You want to teach your teenager fiscal responsibility and are not willing simply to buy that special first car without some commitment. By buying his or her own car, your child can establish a good repayment history and be well on their way to a superior credit score. However, if lenders are unwilling to loan money to your child because of a lack of credit history, you may have to assist by co-signing the loan — but be aware of the responsibilities that you take on by doing so.
When you co-sign a loan, you are not merely attesting to the main borrower's capability to repay, you are also assuming responsibility for paying back the loan just as if you had taken it out on your own. You will be expected to attend the loan closing and sign all the necessary documents to assume responsibility. Furthermore, in most cases, you cannot remove yourself as a co-signer. You can ask the lender to write into the contract that your name be removed after a certain amount of timely payments, but they are not likely to oblige.
If the primary borrower stops making scheduled monthly payments, you become responsible for making those payments. As a co-signer, you should ask for monthly statements to be sent to you in order to verify that the primary borrower is making regular payments as expected. Check the statements to verify that the correct payment amount is being made on time in order to avoid late fees at best and default at worst.
Should he or she default on the loan, you are responsible for paying the balance to the lender; generally, the lender has the right to repossess and/or sue you to recover the balance.

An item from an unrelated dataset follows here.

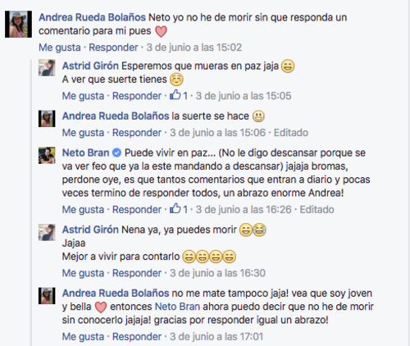
Task: Open the 'Editado' history on Neto Bran's comment
Action: (x=317, y=210)
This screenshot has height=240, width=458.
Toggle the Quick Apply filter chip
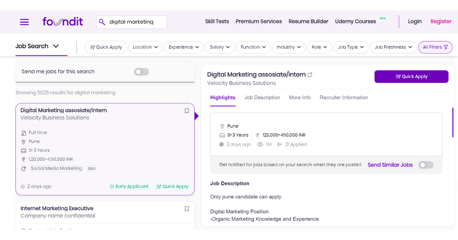pyautogui.click(x=106, y=47)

The lender may sue the primary borrower as well, but it is more likely that the lender will target you, the one with (presumably) more money and assets. State laws vary on co-signer lawsuits and repossession; consult your state Attorney General's office for details.
If the lender's suit against you is successful, other assets and income could be endangered. You could suffer wage garnishment or have a lien placed on your home. Settling the lawsuit can have difficult side effects as well — you will have to pay taxes on the forgiven portion of debt as if you received it as income.

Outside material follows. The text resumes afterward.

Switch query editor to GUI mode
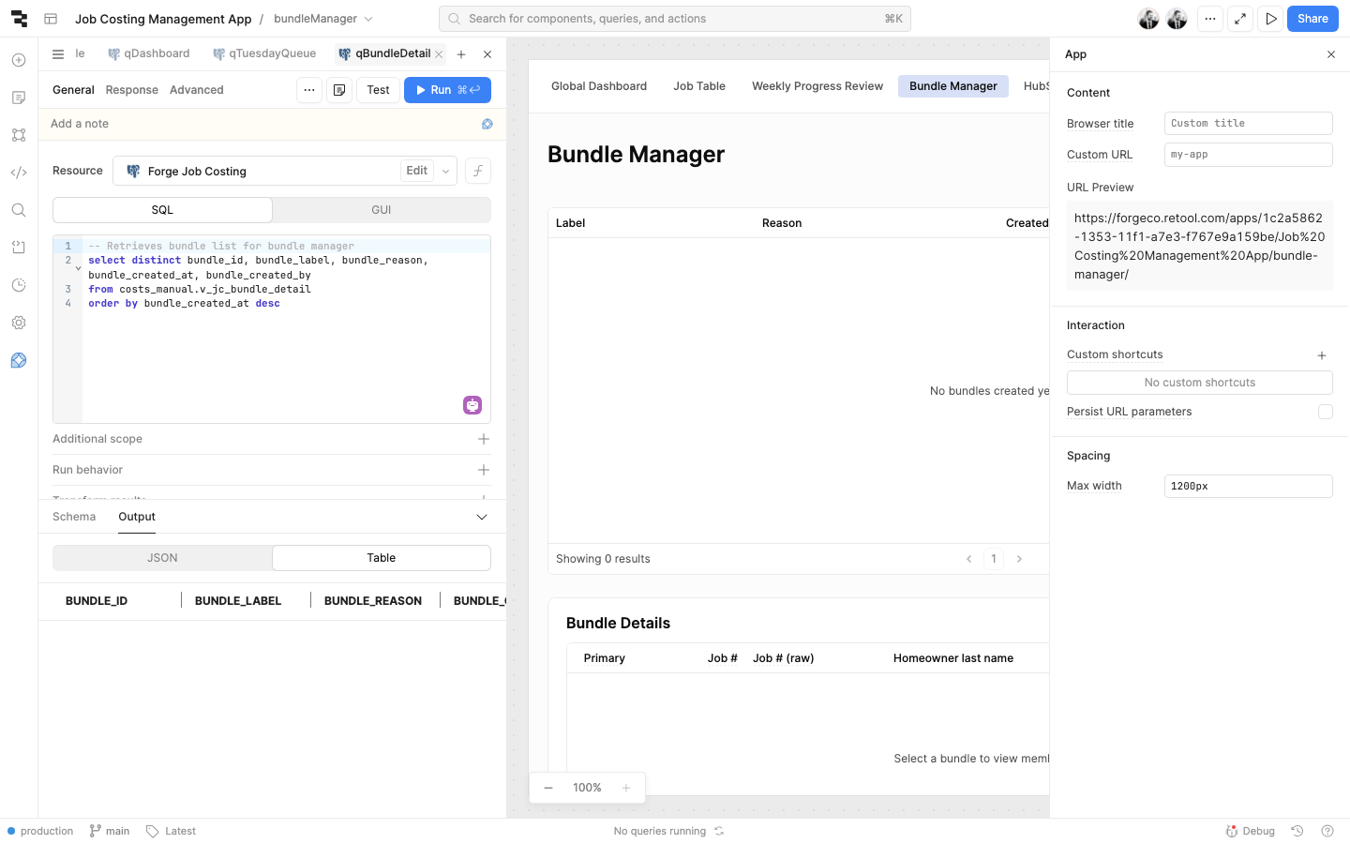Viewport: 1350px width, 844px height. tap(381, 210)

The effect on your credit is also the same as if you had taken out the loan on your own. Missed or late payments and loan defaults will have a detrimental effect on your credit score. You can check your credit score and read your credit report for free within minutes using Credit Manager by MoneyTips.

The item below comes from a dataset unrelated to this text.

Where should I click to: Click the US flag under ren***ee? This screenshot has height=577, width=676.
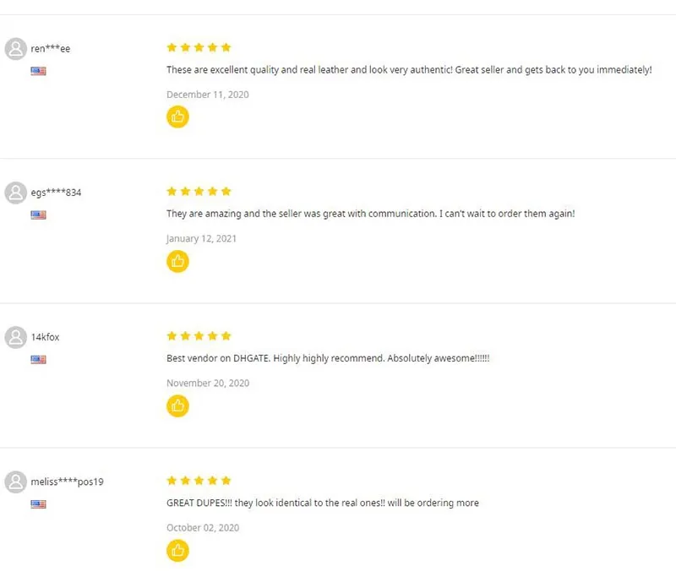[38, 71]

Any loan that you co-sign also appears as your personal debt on your credit report, raising your debt-to-income (DTI) ratio. Since this ratio accounts for 30% of your FICO credit score, expect your credit score to drop via a higher DTI. If you intend to apply for a new credit card or a mortgage soon, the increased DTI can cost you significant money through a higher interest rate — or result in outright denial. That is true even with no missed payments or other missteps by the primary borrower.
The same co-signing responsibilities are shared regardless of your relationship to the co-signer and their credit history. If you are co-signing for someone with a bad credit history instead of a lack of one, keep in mind the added risks involved.
There is realistically no good financial reason to co-sign a loan; the only good reasons are personal in nature. You have to decide whether the personal rewards of helping someone out are worth the individual financial risks. If they are, do so — but get a copy of the statements and keep close track on payments. Treat the loan as if it were your own, because it may turn out to be your loan in the end.